(Saved entries)
--- START ---

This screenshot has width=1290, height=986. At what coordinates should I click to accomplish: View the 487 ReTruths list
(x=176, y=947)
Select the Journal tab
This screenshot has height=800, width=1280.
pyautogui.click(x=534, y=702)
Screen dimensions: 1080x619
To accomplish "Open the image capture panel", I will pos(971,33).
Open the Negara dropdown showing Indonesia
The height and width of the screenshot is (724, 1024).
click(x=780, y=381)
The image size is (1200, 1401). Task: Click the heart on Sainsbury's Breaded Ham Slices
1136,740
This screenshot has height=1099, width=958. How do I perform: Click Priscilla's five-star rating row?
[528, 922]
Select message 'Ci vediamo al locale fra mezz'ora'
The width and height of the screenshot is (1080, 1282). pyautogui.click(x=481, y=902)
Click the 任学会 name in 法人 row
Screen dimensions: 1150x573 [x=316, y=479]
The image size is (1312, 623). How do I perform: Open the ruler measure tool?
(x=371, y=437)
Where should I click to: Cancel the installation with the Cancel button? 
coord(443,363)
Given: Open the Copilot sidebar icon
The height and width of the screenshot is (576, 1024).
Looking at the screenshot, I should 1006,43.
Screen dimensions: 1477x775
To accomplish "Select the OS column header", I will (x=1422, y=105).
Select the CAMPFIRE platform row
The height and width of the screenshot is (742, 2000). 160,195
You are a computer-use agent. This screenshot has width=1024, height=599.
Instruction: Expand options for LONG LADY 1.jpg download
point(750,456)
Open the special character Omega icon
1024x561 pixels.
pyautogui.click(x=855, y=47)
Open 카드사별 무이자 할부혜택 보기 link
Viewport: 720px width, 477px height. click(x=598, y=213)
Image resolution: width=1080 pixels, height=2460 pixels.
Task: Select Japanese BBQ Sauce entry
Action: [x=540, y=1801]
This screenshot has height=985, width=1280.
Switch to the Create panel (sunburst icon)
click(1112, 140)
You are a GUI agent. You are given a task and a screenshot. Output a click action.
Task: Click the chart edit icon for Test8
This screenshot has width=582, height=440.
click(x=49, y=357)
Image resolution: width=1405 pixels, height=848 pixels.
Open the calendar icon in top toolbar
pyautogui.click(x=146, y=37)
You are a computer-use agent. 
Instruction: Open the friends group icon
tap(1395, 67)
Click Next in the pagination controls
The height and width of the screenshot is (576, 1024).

--- END ---

Make an exact copy of every record listed above.

COMPLETED EXERCISE.
This screenshot has width=1290, height=986. At what coordinates should I click to accomplish: View the 487 ReTruths list
(x=176, y=947)
Select the Journal tab
This screenshot has height=800, width=1280.
pyautogui.click(x=534, y=702)
Screen dimensions: 1080x619
To accomplish "Open the image capture panel", I will pos(971,33).
Open the Negara dropdown showing Indonesia
The height and width of the screenshot is (724, 1024).
click(x=780, y=381)
The image size is (1200, 1401). Task: Click the heart on Sainsbury's Breaded Ham Slices
1136,740
This screenshot has height=1099, width=958. How do I perform: Click Priscilla's five-star rating row?
[528, 922]
Select message 'Ci vediamo al locale fra mezz'ora'
The width and height of the screenshot is (1080, 1282). pyautogui.click(x=481, y=902)
Click the 任学会 name in 法人 row
Screen dimensions: 1150x573 [x=316, y=479]
The image size is (1312, 623). How do I perform: Open the ruler measure tool?
(x=371, y=437)
Where should I click to: Cancel the installation with the Cancel button? 
coord(443,363)
Given: Open the Copilot sidebar icon
The height and width of the screenshot is (576, 1024).
Looking at the screenshot, I should 1006,43.
Screen dimensions: 1477x775
To accomplish "Select the OS column header", I will (x=1422, y=105).
Select the CAMPFIRE platform row
The height and width of the screenshot is (742, 2000). 160,195
You are a computer-use agent. This screenshot has width=1024, height=599.
Instruction: Expand options for LONG LADY 1.jpg download
point(750,456)
Open the special character Omega icon
1024x561 pixels.
pyautogui.click(x=855, y=47)
Open 카드사별 무이자 할부혜택 보기 link
Viewport: 720px width, 477px height. click(x=598, y=213)
Image resolution: width=1080 pixels, height=2460 pixels.
Task: Select Japanese BBQ Sauce entry
Action: [x=540, y=1801]
This screenshot has height=985, width=1280.
Switch to the Create panel (sunburst icon)
click(1112, 140)
You are a GUI agent. You are given a task and a screenshot. Output a click action.
Task: Click the chart edit icon for Test8
This screenshot has width=582, height=440.
click(x=49, y=357)
Image resolution: width=1405 pixels, height=848 pixels.
Open the calendar icon in top toolbar
pyautogui.click(x=146, y=37)
You are a computer-use agent. 
Instruction: Open the friends group icon
tap(1395, 67)
Click Next in the pagination controls
The height and width of the screenshot is (576, 1024).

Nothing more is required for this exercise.